_ACTIVITY_. Set down all the data again. Change nothing.

-------------------------

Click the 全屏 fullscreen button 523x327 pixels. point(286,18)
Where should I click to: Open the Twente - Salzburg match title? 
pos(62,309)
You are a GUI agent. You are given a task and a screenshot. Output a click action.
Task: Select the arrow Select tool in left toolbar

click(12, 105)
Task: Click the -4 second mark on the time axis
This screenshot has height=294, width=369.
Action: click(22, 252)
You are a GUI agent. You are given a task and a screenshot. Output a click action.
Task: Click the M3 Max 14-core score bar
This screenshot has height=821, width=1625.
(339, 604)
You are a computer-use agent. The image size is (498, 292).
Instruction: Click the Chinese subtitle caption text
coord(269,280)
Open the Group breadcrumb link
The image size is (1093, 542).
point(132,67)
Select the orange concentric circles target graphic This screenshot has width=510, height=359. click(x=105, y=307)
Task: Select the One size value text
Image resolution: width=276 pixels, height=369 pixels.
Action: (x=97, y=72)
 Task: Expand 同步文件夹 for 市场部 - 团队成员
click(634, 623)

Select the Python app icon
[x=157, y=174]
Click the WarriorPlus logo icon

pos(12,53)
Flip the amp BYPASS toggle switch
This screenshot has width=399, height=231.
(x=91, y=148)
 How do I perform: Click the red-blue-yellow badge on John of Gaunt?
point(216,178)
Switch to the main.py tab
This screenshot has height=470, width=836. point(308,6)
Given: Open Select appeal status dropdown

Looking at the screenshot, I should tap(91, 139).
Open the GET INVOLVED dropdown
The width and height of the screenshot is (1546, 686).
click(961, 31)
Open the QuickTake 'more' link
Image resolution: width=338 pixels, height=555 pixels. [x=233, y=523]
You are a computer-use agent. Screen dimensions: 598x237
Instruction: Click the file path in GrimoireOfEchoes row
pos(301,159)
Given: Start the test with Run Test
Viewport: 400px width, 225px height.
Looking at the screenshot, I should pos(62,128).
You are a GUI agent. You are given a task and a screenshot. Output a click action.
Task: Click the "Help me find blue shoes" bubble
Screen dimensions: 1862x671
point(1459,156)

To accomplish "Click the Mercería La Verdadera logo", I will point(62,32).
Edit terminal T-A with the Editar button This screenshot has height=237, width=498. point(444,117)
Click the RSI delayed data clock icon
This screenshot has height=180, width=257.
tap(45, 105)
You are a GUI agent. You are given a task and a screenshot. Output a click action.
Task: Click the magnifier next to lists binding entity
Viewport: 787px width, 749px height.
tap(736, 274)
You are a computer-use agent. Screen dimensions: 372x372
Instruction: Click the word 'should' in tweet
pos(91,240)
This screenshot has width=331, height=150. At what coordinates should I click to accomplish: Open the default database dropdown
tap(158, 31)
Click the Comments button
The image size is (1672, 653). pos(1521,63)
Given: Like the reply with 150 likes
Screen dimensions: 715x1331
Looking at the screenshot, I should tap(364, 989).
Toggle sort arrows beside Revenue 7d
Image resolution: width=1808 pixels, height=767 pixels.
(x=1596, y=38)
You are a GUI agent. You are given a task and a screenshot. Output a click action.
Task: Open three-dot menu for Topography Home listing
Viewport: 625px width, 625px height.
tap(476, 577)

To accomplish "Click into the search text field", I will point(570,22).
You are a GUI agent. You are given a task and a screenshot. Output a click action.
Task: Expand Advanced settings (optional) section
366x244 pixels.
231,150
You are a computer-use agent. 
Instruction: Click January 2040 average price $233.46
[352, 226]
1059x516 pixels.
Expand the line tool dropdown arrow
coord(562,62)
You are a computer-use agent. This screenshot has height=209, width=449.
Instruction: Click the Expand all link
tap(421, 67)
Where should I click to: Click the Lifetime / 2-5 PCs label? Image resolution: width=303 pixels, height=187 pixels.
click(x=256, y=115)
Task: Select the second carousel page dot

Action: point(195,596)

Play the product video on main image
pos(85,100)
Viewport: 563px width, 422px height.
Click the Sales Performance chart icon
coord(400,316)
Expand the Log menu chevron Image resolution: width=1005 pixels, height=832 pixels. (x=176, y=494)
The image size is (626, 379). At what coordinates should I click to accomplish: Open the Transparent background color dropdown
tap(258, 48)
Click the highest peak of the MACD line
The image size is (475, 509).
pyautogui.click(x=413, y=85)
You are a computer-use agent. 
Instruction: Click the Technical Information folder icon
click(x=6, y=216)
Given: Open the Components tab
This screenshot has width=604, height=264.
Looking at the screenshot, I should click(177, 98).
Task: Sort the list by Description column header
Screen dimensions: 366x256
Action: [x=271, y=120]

-------------------------

_OUTPUT OF THE EXERCISE_.
Click the 全屏 fullscreen button 523x327 pixels. point(286,18)
Where should I click to: Open the Twente - Salzburg match title? 
pos(62,309)
You are a GUI agent. You are given a task and a screenshot. Output a click action.
Task: Select the arrow Select tool in left toolbar

click(12, 105)
Task: Click the -4 second mark on the time axis
This screenshot has height=294, width=369.
Action: click(22, 252)
You are a GUI agent. You are given a task and a screenshot. Output a click action.
Task: Click the M3 Max 14-core score bar
This screenshot has height=821, width=1625.
(339, 604)
You are a computer-use agent. The image size is (498, 292).
Instruction: Click the Chinese subtitle caption text
coord(269,280)
Open the Group breadcrumb link
The image size is (1093, 542).
point(132,67)
Select the orange concentric circles target graphic This screenshot has width=510, height=359. click(x=105, y=307)
Task: Select the One size value text
Image resolution: width=276 pixels, height=369 pixels.
Action: (x=97, y=72)
 Task: Expand 同步文件夹 for 市场部 - 团队成员
click(634, 623)

Select the Python app icon
[x=157, y=174]
Click the WarriorPlus logo icon

pos(12,53)
Flip the amp BYPASS toggle switch
This screenshot has width=399, height=231.
(x=91, y=148)
 How do I perform: Click the red-blue-yellow badge on John of Gaunt?
point(216,178)
Switch to the main.py tab
This screenshot has height=470, width=836. point(308,6)
Given: Open Select appeal status dropdown

Looking at the screenshot, I should tap(91, 139).
Open the GET INVOLVED dropdown
The width and height of the screenshot is (1546, 686).
click(961, 31)
Open the QuickTake 'more' link
Image resolution: width=338 pixels, height=555 pixels. [x=233, y=523]
You are a computer-use agent. Screen dimensions: 598x237
Instruction: Click the file path in GrimoireOfEchoes row
pos(301,159)
Given: Start the test with Run Test
Viewport: 400px width, 225px height.
Looking at the screenshot, I should pos(62,128).
You are a GUI agent. You are given a task and a screenshot. Output a click action.
Task: Click the "Help me find blue shoes" bubble
Screen dimensions: 1862x671
point(1459,156)

To accomplish "Click the Mercería La Verdadera logo", I will point(62,32).
Edit terminal T-A with the Editar button This screenshot has height=237, width=498. point(444,117)
Click the RSI delayed data clock icon
This screenshot has height=180, width=257.
tap(45, 105)
You are a GUI agent. You are given a task and a screenshot. Output a click action.
Task: Click the magnifier next to lists binding entity
Viewport: 787px width, 749px height.
tap(736, 274)
You are a computer-use agent. Screen dimensions: 372x372
Instruction: Click the word 'should' in tweet
pos(91,240)
This screenshot has width=331, height=150. At what coordinates should I click to accomplish: Open the default database dropdown
tap(158, 31)
Click the Comments button
The image size is (1672, 653). pos(1521,63)
Given: Like the reply with 150 likes
Screen dimensions: 715x1331
Looking at the screenshot, I should tap(364, 989).
Toggle sort arrows beside Revenue 7d
Image resolution: width=1808 pixels, height=767 pixels.
(x=1596, y=38)
You are a GUI agent. You are given a task and a screenshot. Output a click action.
Task: Open three-dot menu for Topography Home listing
Viewport: 625px width, 625px height.
tap(476, 577)

To accomplish "Click into the search text field", I will point(570,22).
You are a GUI agent. You are given a task and a screenshot. Output a click action.
Task: Expand Advanced settings (optional) section
366x244 pixels.
231,150
You are a computer-use agent. 
Instruction: Click January 2040 average price $233.46
[352, 226]
1059x516 pixels.
Expand the line tool dropdown arrow
coord(562,62)
You are a computer-use agent. This screenshot has height=209, width=449.
Instruction: Click the Expand all link
tap(421, 67)
Where should I click to: Click the Lifetime / 2-5 PCs label? Image resolution: width=303 pixels, height=187 pixels.
click(x=256, y=115)
Task: Select the second carousel page dot

Action: point(195,596)

Play the product video on main image
pos(85,100)
Viewport: 563px width, 422px height.
Click the Sales Performance chart icon
coord(400,316)
Expand the Log menu chevron Image resolution: width=1005 pixels, height=832 pixels. (x=176, y=494)
The image size is (626, 379). At what coordinates should I click to accomplish: Open the Transparent background color dropdown
tap(258, 48)
Click the highest peak of the MACD line
The image size is (475, 509).
pyautogui.click(x=413, y=85)
You are a computer-use agent. 
Instruction: Click the Technical Information folder icon
click(x=6, y=216)
Given: Open the Components tab
This screenshot has width=604, height=264.
Looking at the screenshot, I should click(177, 98).
Task: Sort the list by Description column header
Screen dimensions: 366x256
Action: [x=271, y=120]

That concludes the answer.